2010年,荷兰胰腺炎研究小组较权威地提出了step-up 策略治疗SAP合并IPN,指出在不适宜手术的4周内,用微创的方式帮助患者尽量清除坏死组织,可以减少腹膜炎发生的概率[3]。与传统的开腹清创术相比,step-up策略最显著的特点就是创伤逐步增加,旨在控制传染源,而不是完全清除感染的坏死组织[13]。首先,经皮穿刺置管引流术(percutaneous catheter drainage,PCD)是治疗SAP合并IPN早期感染的重要手段。现有证据表明,多数IPN患者需行PCD引流,单独PCD亦可治愈部分患者[14]。经PCD治疗后,若患者临床症状无明显改善,则行微创外科手术,包括腹腔镜清创术与视频辅助腹膜后清创术等,对坏死组织进行清创引流。有研究表明,微创手术较传统开腹清创术生存率更高、并发症发生率更低[15]。若上述操作均无法阻止病情持续进展,则需行开腹手术,开腹手术也一直是IPN的标准治疗方法[16]。这种逐步增加创伤的治疗策略可以通过最小化外科创伤(组织损伤和全身炎症反应)来降低患者的并发症和死亡率[17]。

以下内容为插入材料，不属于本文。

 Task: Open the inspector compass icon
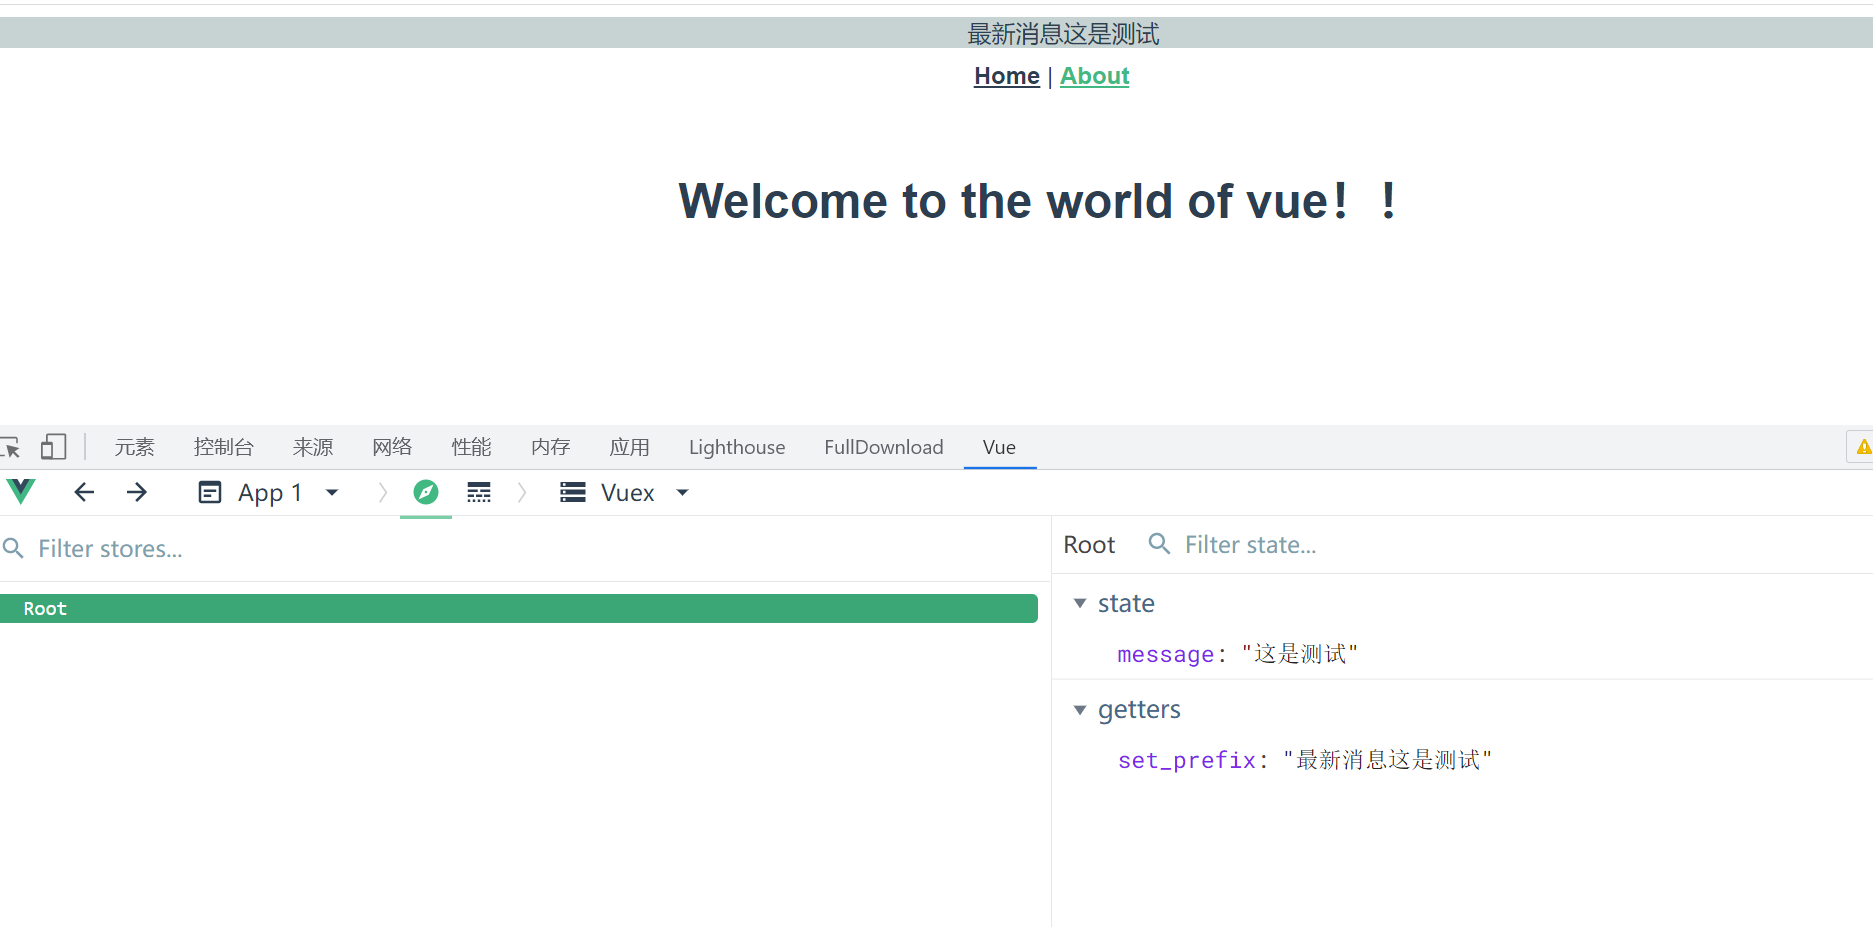coord(426,492)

近年来,step-up策略也受到了大多数学者的认可及应用,同时该治疗策略也得到了进一步的完善和发展。2015年有研究团队首次指出,在PCD前进行腹腔穿刺引流可以在很大程度上提高该疾病的治愈率[18],也有一些专家指出,将腹腔穿刺引流加入step-up策略可能是对step-up策略一个很好的补充[19]。一项新的研究表明,经胃或十二指肠内镜下的step-up策略较微创外科手术下的step-up策略在减少胰瘘和降低住院时间方面具有一定的优越性[20],尤其是在治疗病情严重的患者时,其疗效可能更加显著[21,22]。经胃或十二指肠内镜下的step-up策略首先在超声胃镜引导下经胃或十二指肠置入支架穿刺引流,若病情无法控制,则继续通过网篮或圈套器等手术器械清除坏死组织。该术式更符合现代医学微无创的发展理念,但由于技术限制,其术后疗效还未得到确切证实[23]。

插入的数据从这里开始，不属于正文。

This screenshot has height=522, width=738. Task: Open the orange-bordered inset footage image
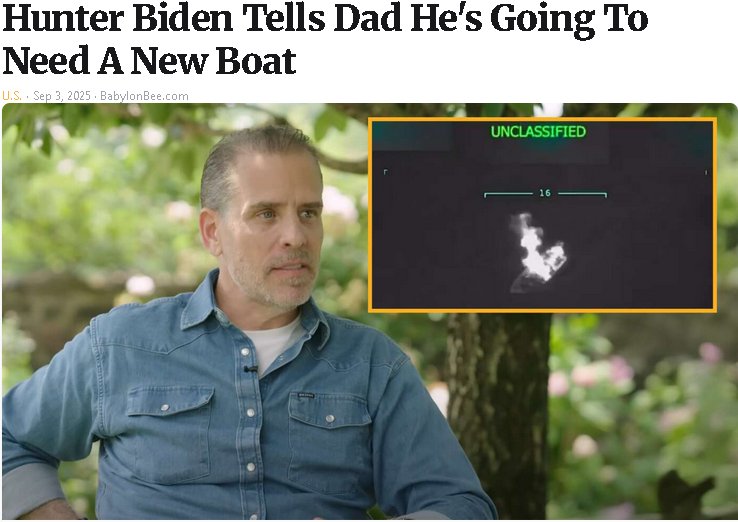point(542,215)
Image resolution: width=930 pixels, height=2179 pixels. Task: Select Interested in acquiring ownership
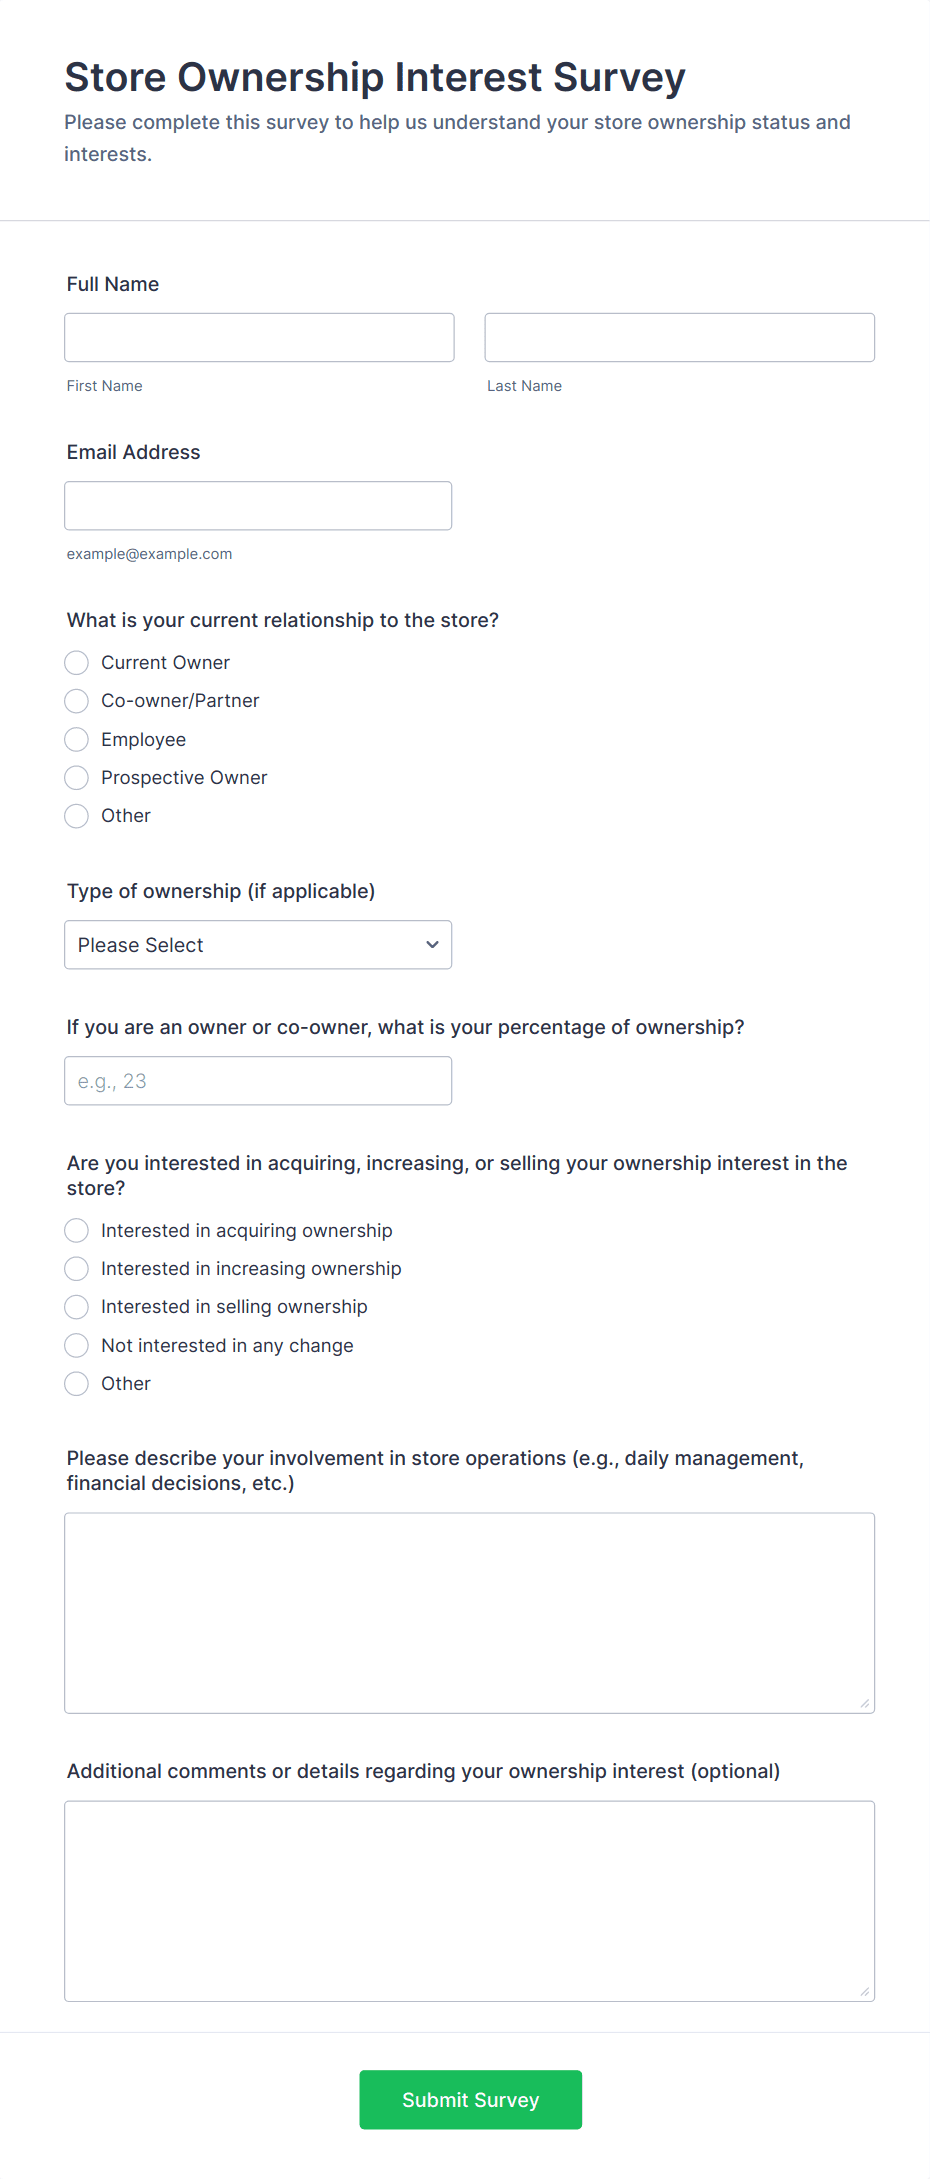point(77,1231)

在接受step-up策略治疗的过程中,约60%的SAP患者最终依然会进行第三阶段的开腹清创术。但是由于前期微创治疗的实施需要一定的时间,其中超过一半的患者的开腹时间反而要晚于直接进行开腹手术时间,这也错过了开腹手术治疗的最佳时期[24-27]。并且,在具体的实施过程中,各医学中心的治疗模式和经验各有不同,step-up策略能否有效降低IPN患者的死亡率也存在争议[28]。因此,当前仍有待于进一步对step-up策略进行临床疗效评价,完善治疗策略、统一治疗模式,从而更好地指导临床治疗。

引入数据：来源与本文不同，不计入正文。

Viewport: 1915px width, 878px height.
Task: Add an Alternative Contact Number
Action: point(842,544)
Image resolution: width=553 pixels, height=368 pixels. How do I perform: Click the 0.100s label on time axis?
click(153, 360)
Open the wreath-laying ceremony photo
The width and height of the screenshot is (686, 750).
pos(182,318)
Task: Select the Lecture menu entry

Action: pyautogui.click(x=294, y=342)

近年来,step-up治疗模式在治疗SAP合并IPN中逐渐被接受和认可,开腹手术指征也越来越严格,只有在引流管堵塞、病情持续加重或出现各种进展极快的并发症时才会选择开腹手术[29]。在一项研究中,step-up阶梯式治疗组与开放式手术治疗组比较,前者术后多器官功能衰竭、切口疝及糖尿病等并发症的发生率明显低于后者,平均住院费用也较后者减少12%[30]。而且,在step-up治疗策略下, 运用多切口的手术方式会降低患者的死亡率及术后的并发症[31]。但是开腹手术也不应被完全摈弃,在微创手术无法达到治疗目的的情况下,特别是对于那些出现腹腔间隔室综合征、腹腔出血、多器官功能障碍等的患者,直接行开腹手术反而是更好的选择[32]。及时的开腹手术有助于更完全地清除坏死组织,从而立竿见影地解决问题。因此,我们不能一味地追求微创而错过了疾病的最佳治疗时机,应根据患者病情,进行精准的个体化治疗。
无论是进行step-up策略治疗还是直接开腹清创治疗,其最终的目标都是清除胰腺及胰周坏死组织。患者术后的病情仍在继续发展,其胰腺会进一步发生坏死,因而在手术中清除胰腺及胰腺周围坏死组织时,不必刻意将还未成熟的坏死灶从周围脏器、血管上生拉硬拽下来,否则会增加损伤胰腺周围重要器官及血管的概率,更不能太过蛮力地清除,造成二次损伤,得不偿失。在手术过程中,应适当地冲洗、清除坏死灶,并找到合适的位置放置冲洗引流管,术后亦进行充分地冲洗引流,使患者的腹腔始终保持在相对干净的环境中,这对于患者的康复至关重要[33]。
目前,通过step-up策略治疗SAP合并IPN,可在清除坏死组织的同时显著降低术后并发症,因而该模式已开始逐渐取代传统开腹清创术。然而,step-up策略也并不完美,尚需通过更大样本量的病例研究,制定出更加有效的治疗策略。随着微创理念、3D(delay,drain,debfide)原则[34]及多学科协作模式逐渐深入人心,人们对SAP的诊疗已实现了从“考古式”的巨创到“盗墓式”的微创的巨大进步[35]。2013年正式提出的微无创理念,符合现代医学的发展方向,step-up策略也将在该理念的指导下进一步完善,从而在获得最大疗效的基础上更好地减轻患者的痛苦。